In zwei nicht veröffentlichten Versionen lässt die Königin das Kind auf einer Kutschfahrt im Wald aussteigen, um ihr Rosen zu pflücken oder ihren Handschuh aufzuheben und fährt dann weg (also ähnlich wie in Hänsel und Gretel). In der einen Version ist es der Vater, der sich das Mägdlein wünscht, als sie an drei Schneehaufen, drei Gruben voll Blut und drei Raben vorbeifahren (vgl. Die sieben Raben). Als Herkunft der Grimm'schen Fassungen werden Marie Hassenpflug, ferner Einflüsse von Ferdinand Siebert und Albert Ludwig Grimm (in Des Knaben Wunderhorn, 1809) vorgeschlagen. Der Eingang mit den Blutstropfen der echten Mutter entspricht Vom Machandelbaum. Eine andere literarische Variante des Stoffes vor Grimms Fassung war Richilde (1782) von Johann Karl August Musäus.
Mündliche Überlieferungen sind schon früher in fast allen Völkern Europas nachweisbar. Die sieben Zwerge gehören zu einer hessischen Variante. Sonst waren es oft sieben Räuber (aber auch Drachen, Riesen etc.). Besonders verbreitet war das Märchen in Italien, dort fallen die Blutstropfen etwa auf Marmor oder Käse. [6]
Der hessische Heimatforscher Eckard Sander sieht als Grundlage für den Märchenstoff und die junge Prinzessin das Schicksal der hessischen Grafentochter Margaretha von Waldeck. Kirsten Höhne und Claudia Moroni verfilmten dessen Thesen 2006 in einer Dokumentation für das ZDF.
Das Motiv, das eigene Kind in der Wildnis töten zu lassen und Organe zum Beweis mitzubringen, wofür der angeheuerte Mörder Tiere tötet, taucht auch in Tausendundeine Nacht auf (224. Nacht).
Rezeptionen
Ernst Ludwig Rochholz veröffentlichte im Jahr 1856 eine kurze Erzählung unter dem Titel Der Tod der sieben Zwerge.

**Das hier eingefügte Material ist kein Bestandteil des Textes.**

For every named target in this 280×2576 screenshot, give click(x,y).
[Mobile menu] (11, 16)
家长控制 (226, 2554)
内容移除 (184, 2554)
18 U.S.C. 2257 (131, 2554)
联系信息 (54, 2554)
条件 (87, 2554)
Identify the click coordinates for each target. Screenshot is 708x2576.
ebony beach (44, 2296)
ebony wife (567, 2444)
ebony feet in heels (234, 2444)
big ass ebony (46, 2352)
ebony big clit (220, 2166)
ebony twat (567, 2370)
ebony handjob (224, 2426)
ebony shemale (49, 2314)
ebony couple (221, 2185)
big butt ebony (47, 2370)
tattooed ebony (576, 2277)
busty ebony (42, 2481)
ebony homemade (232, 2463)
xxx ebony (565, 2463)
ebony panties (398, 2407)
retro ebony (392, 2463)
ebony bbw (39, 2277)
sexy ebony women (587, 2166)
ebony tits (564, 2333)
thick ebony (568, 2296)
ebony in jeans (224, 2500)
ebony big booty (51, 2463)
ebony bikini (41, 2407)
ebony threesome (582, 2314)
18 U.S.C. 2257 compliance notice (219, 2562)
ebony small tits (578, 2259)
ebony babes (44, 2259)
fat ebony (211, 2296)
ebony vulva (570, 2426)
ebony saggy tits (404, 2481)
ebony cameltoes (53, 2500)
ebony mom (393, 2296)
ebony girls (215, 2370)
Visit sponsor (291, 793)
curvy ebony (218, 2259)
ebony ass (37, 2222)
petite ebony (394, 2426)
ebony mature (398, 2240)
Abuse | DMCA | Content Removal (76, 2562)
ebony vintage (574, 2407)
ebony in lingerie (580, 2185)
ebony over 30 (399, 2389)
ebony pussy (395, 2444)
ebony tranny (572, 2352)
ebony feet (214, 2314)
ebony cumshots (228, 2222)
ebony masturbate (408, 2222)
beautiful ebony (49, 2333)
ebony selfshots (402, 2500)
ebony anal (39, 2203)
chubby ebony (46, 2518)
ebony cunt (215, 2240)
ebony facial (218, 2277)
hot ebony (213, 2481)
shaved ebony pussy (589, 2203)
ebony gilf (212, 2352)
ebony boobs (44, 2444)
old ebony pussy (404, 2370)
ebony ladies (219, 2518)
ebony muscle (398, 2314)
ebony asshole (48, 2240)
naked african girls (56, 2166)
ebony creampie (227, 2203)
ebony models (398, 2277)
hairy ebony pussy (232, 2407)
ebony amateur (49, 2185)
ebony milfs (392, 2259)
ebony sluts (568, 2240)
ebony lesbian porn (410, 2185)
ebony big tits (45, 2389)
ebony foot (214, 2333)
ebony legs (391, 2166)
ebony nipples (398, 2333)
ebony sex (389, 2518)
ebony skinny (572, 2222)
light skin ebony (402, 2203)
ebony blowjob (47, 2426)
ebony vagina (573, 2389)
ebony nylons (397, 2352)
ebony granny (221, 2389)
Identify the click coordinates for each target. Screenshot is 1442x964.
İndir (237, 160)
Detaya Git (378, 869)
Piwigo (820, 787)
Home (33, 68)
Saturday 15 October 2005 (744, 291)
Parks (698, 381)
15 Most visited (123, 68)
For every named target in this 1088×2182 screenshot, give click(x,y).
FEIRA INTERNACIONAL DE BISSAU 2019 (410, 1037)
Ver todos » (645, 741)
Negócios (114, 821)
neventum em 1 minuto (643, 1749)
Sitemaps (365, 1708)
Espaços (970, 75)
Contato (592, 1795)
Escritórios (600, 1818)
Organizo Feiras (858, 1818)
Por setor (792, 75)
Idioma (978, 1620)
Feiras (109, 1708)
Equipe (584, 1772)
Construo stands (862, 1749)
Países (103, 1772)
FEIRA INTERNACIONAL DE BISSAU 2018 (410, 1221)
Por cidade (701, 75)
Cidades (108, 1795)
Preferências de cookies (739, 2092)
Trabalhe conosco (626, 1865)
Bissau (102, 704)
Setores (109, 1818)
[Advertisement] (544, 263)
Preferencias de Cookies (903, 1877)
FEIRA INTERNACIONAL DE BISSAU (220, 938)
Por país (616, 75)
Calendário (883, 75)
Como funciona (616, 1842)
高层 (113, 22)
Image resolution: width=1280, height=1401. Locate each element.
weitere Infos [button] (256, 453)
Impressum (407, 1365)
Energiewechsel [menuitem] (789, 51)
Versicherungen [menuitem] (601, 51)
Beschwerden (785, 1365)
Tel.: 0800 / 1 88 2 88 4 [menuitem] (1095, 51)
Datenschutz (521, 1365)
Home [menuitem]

Darin übernachtet ein Bauernmädchen bei sieben Zwergen, die sich streiten, wer es zu sich ins Bett nehmen darf. Als noch eine Bauersfrau herein will, schickt das Mädchen sie weg. Die schimpft und kommt mit zwei Männern zurück, die die Zwerge erschlagen. [7]
Alexander Puschkin verfasste bereits in den 1820er Jahren ein Märchen in Versform unter dem Titel Das Märchen von der toten Prinzessin und den sieben Recken, oft auch kurz Die leblose/tote Prinzessin genannt. Diese Version erzählt im Grunde das gesamte Märchen, jedoch mit zahlreichen Unterschieden zur Grimmschen Version:
- Schneewittchen wird nicht als solches bezeichnet, sondern ist eine namenlose Prinzessin
- sie flüchtet zu sieben Rittern, statt zu sieben Zwergen. Dort fehlen die Episoden mit dem geschnürten Mieder und dem vergifteten Kamm. Die Ritter gehen auf die Jagd statt in ein Bergwerk und würden das Mädchen gerne selbst ehelichen, geben sich aber mit deren Freundschaft zufrieden
- im Wald soll das Mädchen von einer Kammerfrau, statt von einem Jäger getötet werden; der Mordanschlag im Haus der Ritter wird von dieser Kammerfrau im Auftrag der bösen Königin verübt, als Wiedergutmachung für ihren Betrug beim ersten Mordauftrag und nicht von der Königin selbst
- die Heldin ist mit dem Prinzen, der sie am Ende rettet, bereits aus der Zeit im Königsschloss verlobt
- die böse Königin stirbt vor Gram, wieder nicht mehr die Schönste zu sein und nicht durch Bestrafung durch den Prinzen [8]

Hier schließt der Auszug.